Ha consistido, básicamente, en el trabajo de la costurera: hacer el patchwork, unir esa especie de pequeñas teselas del mosaico y hacer que todo funcione como un bloque. Para eso recurro a unas entradillas más extensas que los artículos y a unas conclusiones que, del mismo modo, poseen un desarrollo más amplio, con una longitud tres o cuatro veces mayor. Con eso consigo fijar la atención sobre algo que viene disperso, pero que yo intento que sea más genérico”.

-Dice en su libro que una opinión “es un estado de ánimo, un pensamiento influido por las circunstancias”. Visto lo visto, ¿ha cambiado mucho su estado de ánimo en relación al que tenía cuando escribió estos artículos?

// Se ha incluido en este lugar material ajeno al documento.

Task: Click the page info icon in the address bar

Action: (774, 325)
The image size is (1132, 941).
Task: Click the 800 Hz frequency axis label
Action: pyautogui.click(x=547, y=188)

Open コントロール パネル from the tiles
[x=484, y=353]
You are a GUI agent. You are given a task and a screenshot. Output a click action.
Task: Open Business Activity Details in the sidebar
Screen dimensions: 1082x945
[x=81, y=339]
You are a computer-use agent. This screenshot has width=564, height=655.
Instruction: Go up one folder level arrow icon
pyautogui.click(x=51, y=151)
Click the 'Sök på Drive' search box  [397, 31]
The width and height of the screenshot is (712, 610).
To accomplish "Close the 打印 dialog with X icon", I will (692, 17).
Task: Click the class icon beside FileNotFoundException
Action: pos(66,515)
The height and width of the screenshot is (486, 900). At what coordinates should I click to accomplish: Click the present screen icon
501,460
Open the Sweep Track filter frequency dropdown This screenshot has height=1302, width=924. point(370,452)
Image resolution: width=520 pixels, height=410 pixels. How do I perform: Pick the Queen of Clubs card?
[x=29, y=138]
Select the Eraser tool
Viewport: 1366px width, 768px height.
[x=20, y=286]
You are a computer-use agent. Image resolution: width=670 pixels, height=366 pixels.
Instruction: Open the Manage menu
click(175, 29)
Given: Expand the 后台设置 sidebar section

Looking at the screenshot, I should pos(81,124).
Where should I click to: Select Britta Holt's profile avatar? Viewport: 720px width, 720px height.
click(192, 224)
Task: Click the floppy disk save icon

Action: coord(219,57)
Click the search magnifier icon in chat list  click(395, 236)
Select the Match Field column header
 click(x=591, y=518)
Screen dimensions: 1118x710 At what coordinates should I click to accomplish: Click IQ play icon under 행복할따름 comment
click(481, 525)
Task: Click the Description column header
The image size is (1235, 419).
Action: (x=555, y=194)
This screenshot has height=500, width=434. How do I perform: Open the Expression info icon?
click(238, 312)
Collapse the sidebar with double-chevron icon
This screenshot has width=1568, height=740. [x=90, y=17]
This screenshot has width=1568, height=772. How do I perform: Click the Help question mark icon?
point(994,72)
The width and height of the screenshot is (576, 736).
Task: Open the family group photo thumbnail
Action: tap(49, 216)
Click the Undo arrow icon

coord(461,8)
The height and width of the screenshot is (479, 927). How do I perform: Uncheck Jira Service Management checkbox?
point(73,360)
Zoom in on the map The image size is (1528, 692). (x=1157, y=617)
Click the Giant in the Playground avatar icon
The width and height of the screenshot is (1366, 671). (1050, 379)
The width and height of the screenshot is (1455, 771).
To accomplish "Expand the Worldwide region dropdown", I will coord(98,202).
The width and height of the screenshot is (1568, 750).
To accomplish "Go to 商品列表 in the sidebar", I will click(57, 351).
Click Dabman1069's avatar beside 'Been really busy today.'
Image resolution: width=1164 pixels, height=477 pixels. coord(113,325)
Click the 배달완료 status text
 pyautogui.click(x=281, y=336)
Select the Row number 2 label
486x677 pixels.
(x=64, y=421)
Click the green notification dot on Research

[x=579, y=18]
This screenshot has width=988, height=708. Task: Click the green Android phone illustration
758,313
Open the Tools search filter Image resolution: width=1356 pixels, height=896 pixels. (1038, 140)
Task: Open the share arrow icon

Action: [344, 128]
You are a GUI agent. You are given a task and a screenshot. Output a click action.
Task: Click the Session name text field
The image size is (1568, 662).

“No, no ha cambiado. Además, porque la opinión no es en este caso una cuestión temporal. La sigo defendiendo en el momento en el que la edito. La opinión, claro, puede ser cambiante porque las circunstancias cambian, pero eso poco tiene que ver con este libro. Incluso dentro de Tiempo de desencuentros, hablando de temas judiciales, hago una referencia a una definición de lo que es una sentencia que tiene mucho que ver con esa idea de que una opinión es un estado de ánimo. La palabra sentencia proviene del latín setentia y está vinculada con nuestro verbo sentir. La sentencia es el producto de un sentimiento. El juez se imbuye de una categoría sentimental y está seguro de su dictamen justamente porque el sentimiento que lo posee en ese momento le obliga a dictar determinada sentencia. Siempre, claro, adecuada a los preceptos legales. El carácter sentimental, emotivo, personal de la opinión, lo que aporta la condición individual del pensante, eso es inimitable. Eso es lo que le da valor a las opiniones, el que sean diversas, el que no estén sometidas a un patrón inamovible y que, en definitiva, podamos opinar en libertad, que es lo que yo intento hacer”.